▸ Task objective
Reproduce the records word for word, starting at their first line and ending at the line containing "click(490, 11)", with both of those lines included.

##### Data extract #####

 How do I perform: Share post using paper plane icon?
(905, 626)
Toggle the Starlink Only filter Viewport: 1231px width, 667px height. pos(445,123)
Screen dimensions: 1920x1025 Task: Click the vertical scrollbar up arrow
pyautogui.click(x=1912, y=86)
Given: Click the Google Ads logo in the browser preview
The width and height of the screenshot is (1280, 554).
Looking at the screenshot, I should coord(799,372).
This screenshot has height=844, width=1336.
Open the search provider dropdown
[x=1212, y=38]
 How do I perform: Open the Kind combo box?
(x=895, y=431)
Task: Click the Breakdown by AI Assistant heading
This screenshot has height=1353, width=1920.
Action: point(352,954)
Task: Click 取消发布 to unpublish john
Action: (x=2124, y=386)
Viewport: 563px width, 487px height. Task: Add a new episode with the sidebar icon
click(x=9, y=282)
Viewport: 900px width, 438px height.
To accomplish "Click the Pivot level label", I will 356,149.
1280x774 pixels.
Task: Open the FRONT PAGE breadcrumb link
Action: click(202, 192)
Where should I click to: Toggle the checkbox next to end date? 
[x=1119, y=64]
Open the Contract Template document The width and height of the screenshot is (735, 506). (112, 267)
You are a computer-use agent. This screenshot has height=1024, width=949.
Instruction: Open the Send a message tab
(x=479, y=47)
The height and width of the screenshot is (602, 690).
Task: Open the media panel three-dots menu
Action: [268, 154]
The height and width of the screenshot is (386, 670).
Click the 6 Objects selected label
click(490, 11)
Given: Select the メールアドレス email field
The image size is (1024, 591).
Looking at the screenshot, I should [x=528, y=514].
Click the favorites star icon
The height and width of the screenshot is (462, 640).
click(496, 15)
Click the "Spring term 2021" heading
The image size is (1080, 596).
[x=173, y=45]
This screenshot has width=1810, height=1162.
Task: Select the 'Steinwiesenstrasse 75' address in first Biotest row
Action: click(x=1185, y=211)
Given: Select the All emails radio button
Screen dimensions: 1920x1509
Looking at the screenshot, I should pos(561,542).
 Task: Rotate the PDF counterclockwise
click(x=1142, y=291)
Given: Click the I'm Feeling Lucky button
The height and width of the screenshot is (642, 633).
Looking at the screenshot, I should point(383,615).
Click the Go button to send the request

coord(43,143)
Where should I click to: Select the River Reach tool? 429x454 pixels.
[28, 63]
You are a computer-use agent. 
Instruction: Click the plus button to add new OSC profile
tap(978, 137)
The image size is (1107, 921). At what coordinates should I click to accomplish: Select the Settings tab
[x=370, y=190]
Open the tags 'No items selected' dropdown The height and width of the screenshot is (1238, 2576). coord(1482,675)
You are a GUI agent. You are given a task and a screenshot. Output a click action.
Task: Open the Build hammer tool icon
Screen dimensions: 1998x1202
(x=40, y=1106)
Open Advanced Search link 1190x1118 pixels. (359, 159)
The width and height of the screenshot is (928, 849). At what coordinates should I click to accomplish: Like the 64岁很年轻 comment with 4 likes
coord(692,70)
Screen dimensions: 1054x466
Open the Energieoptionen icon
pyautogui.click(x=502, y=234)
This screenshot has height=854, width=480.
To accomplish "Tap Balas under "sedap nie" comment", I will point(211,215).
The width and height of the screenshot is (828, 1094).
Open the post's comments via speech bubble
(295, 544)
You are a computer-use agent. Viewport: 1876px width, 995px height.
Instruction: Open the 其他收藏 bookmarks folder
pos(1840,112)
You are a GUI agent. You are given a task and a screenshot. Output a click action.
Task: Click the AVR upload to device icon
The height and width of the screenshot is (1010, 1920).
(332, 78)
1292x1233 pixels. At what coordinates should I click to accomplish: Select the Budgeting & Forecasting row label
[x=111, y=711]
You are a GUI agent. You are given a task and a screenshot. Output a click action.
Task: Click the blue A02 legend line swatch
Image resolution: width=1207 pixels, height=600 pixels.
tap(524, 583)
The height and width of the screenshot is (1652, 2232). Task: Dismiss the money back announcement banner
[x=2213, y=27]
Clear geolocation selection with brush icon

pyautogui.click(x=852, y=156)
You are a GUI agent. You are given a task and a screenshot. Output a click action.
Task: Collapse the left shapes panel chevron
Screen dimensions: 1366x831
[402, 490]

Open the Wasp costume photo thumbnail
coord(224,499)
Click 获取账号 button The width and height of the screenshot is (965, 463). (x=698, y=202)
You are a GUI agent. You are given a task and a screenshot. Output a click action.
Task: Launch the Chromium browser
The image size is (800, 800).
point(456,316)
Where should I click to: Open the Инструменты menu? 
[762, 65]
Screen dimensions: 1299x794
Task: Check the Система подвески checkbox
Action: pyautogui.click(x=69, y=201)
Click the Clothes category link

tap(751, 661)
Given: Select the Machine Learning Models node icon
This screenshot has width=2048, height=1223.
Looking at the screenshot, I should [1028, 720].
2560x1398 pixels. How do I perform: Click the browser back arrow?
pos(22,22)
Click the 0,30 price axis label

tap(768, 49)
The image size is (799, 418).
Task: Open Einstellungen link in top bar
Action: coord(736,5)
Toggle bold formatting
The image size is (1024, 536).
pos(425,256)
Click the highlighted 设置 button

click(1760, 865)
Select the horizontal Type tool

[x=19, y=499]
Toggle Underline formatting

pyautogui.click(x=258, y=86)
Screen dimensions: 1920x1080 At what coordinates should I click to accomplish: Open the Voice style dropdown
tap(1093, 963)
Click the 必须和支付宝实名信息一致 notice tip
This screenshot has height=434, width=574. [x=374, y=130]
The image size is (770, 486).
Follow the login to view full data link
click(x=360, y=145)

#####

▸ Exercise response
 How do I perform: Share post using paper plane icon?
(905, 626)
Toggle the Starlink Only filter Viewport: 1231px width, 667px height. pos(445,123)
Screen dimensions: 1920x1025 Task: Click the vertical scrollbar up arrow
pyautogui.click(x=1912, y=86)
Given: Click the Google Ads logo in the browser preview
The width and height of the screenshot is (1280, 554).
Looking at the screenshot, I should coord(799,372).
This screenshot has height=844, width=1336.
Open the search provider dropdown
[x=1212, y=38]
 How do I perform: Open the Kind combo box?
(x=895, y=431)
Task: Click the Breakdown by AI Assistant heading
This screenshot has height=1353, width=1920.
Action: point(352,954)
Task: Click 取消发布 to unpublish john
Action: (x=2124, y=386)
Viewport: 563px width, 487px height. Task: Add a new episode with the sidebar icon
click(x=9, y=282)
Viewport: 900px width, 438px height.
To accomplish "Click the Pivot level label", I will 356,149.
1280x774 pixels.
Task: Open the FRONT PAGE breadcrumb link
Action: click(202, 192)
Where should I click to: Toggle the checkbox next to end date? 
[x=1119, y=64]
Open the Contract Template document The width and height of the screenshot is (735, 506). (112, 267)
You are a computer-use agent. This screenshot has height=1024, width=949.
Instruction: Open the Send a message tab
(x=479, y=47)
The height and width of the screenshot is (602, 690).
Task: Open the media panel three-dots menu
Action: [268, 154]
The height and width of the screenshot is (386, 670).
Click the 6 Objects selected label
click(490, 11)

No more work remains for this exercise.